While AWS sorts out takeaways to improve its cloud architecture internally following last week's outage, customers of the cloud service provider must consider which investments will protect their businesses from future disruptions.
A small addition of capacity to Amazon Kinesis, the platform responsible for real-time processing of streaming data, caused an outage across AWS US-EAST-1 region on Wednesday, according to an announcement from the company. It left businesses offline and consumers unable to access some services.
The Kinesis disruption caused all servers in the fleet to exceed what the operating system configuration could process. The error exposed internal AWS interdependencies and widespread reliance on the cloud platform for business continuity.
As AWS bounces back from the situation, the company is reducing the total number of services, moving larger services to separate fleets and implementing cellularization to stop future failures from spreading, according to the announcement.
But for businesses, the outage means reconsidering investments in back-up cloud and data storage products, according to analysts and cloud experts.
"Interdependency is a feature, not a bug, of modern IT and cloud computing," said Melanie Posey, research director for the Cloud & Managed Services Transformation at 451 Research. "Dealing with that interdependency is something that needs to be baked into the cake in terms of how you design your IT architecture, how you think about disaster recovery and business continuity."
Companies concerned with business continuity in the wake of an outage could host workloads in multiple clouds or regions. Data across multiple platforms practically guarantees access if one cloud experiences downtime.
If a business "can standardize its applications such that they can deploy services and data across multiple cloud providers (i.e., cloud interoperability), the failure of one cloud provider would not lead to an impact to their service," said Joy Sim, a manager at West Monroe, in a statement to CIO Dive.
A complete duplicate of data from one region to another allows businesses access even amid outage, but the cost and practicality may be out of reach.
"The downside of it is cost because essentially what you're doing is replicating large parts of your infrastructure and your workloads in two different places," Posey said. "But one way to look at that added expense is that it's insurance."
While this insurance provides coverage for companies if needed, the costly investment of duplicating cloud data may not be worth it to many companies. While an outage such as the AWS US-EAST-1 one causes inconvenience, the interoperability and reliance businesses suffered from may not be excruciating to the bottom line.
"You can create multi-region, you can do multi-cloud … but a lot of those multis will cost you multi-millions as well," said Drew Firment, SVP, Cloud Transformation at A Cloud Guru. "Mileage varies in terms of really focusing on what is the impact of these outages — and realistically they do come few and far between."
Firment compared a public cloud outage to an electric outage; is it worth running three different electric companies' power lines to one home just in case an outage occurs for a few hours every couple of years? Maybe not for a residential building, but for a hospital it would be.
Understanding the return on investment of precautionary measures on a case-by-case business basis can help organizations understand how much of a risk modern interdependency plays. For the AWS outage, Firment saw little reason to sow distrust in the public cloud provider's offerings.

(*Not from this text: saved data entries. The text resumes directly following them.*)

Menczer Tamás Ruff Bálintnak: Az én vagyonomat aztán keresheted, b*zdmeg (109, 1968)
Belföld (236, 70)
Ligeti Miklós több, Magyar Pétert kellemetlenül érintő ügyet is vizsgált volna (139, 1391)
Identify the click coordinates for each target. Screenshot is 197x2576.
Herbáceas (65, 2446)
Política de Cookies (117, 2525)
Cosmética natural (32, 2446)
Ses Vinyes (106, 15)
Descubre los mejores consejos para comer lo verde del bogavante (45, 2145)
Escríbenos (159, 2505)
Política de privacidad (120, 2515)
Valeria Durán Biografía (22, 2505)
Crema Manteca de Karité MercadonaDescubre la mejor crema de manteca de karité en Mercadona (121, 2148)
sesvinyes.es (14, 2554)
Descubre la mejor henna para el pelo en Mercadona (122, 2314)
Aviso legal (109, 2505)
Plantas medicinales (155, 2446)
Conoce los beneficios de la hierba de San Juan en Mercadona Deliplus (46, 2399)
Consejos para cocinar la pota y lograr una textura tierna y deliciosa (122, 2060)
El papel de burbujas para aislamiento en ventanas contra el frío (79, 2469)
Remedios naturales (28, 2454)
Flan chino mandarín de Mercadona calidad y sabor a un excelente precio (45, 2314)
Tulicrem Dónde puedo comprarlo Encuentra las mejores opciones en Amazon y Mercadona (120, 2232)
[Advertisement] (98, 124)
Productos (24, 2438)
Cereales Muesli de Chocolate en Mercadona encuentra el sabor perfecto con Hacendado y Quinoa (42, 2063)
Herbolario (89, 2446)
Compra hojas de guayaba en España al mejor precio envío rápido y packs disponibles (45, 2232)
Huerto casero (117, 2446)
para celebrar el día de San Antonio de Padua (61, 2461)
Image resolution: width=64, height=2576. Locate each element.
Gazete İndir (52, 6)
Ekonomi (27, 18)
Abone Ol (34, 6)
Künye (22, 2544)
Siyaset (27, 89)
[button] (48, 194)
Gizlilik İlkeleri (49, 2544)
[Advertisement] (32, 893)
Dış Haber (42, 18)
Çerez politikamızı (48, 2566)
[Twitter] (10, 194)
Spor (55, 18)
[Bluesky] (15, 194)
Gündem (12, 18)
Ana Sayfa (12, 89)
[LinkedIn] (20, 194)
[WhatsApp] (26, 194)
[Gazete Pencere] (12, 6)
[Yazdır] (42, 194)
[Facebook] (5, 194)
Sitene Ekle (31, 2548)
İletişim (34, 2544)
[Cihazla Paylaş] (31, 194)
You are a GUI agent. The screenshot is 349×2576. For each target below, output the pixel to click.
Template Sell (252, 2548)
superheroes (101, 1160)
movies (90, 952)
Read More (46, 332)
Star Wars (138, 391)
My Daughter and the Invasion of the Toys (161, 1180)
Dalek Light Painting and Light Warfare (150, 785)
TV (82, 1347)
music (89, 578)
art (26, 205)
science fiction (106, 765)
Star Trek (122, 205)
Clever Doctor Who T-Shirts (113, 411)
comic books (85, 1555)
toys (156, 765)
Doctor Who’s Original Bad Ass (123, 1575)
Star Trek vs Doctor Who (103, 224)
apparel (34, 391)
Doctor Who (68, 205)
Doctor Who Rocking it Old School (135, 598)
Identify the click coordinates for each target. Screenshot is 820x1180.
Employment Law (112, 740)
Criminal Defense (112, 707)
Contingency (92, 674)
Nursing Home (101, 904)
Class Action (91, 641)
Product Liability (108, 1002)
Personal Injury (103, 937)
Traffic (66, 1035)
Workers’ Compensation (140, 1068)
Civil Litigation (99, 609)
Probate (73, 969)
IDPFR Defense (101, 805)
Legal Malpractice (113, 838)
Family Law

"Reading through the root cause analysis … there is nothing in there that would change my mind about using a cloud provider," Firment said. "I would just want to understand more on dependencies that exist among services so I can make the right architectural choices for my organization."
This starts with a businesswide understanding of cloud architecture and education around how the technology works. A common misconception about cloud service providers is that they will manage all of an organization's needs, but the reality is companies are still responsible for overcoming outages.
Cloud service providers can improve the availability of services and an organization's risk posture, but planning for application outages based on criticality will always fall on the enterprise because providers can't guarantee 100% availability, said Naveen Chhabra, senior analyst at Forrester.
"Things are going to fail," Chhabra said. "You better plan for it."
Correction: In a previous version of this article, Drew Firment was misidentified. He is the SVP, Cloud Transformation at A Cloud Guru.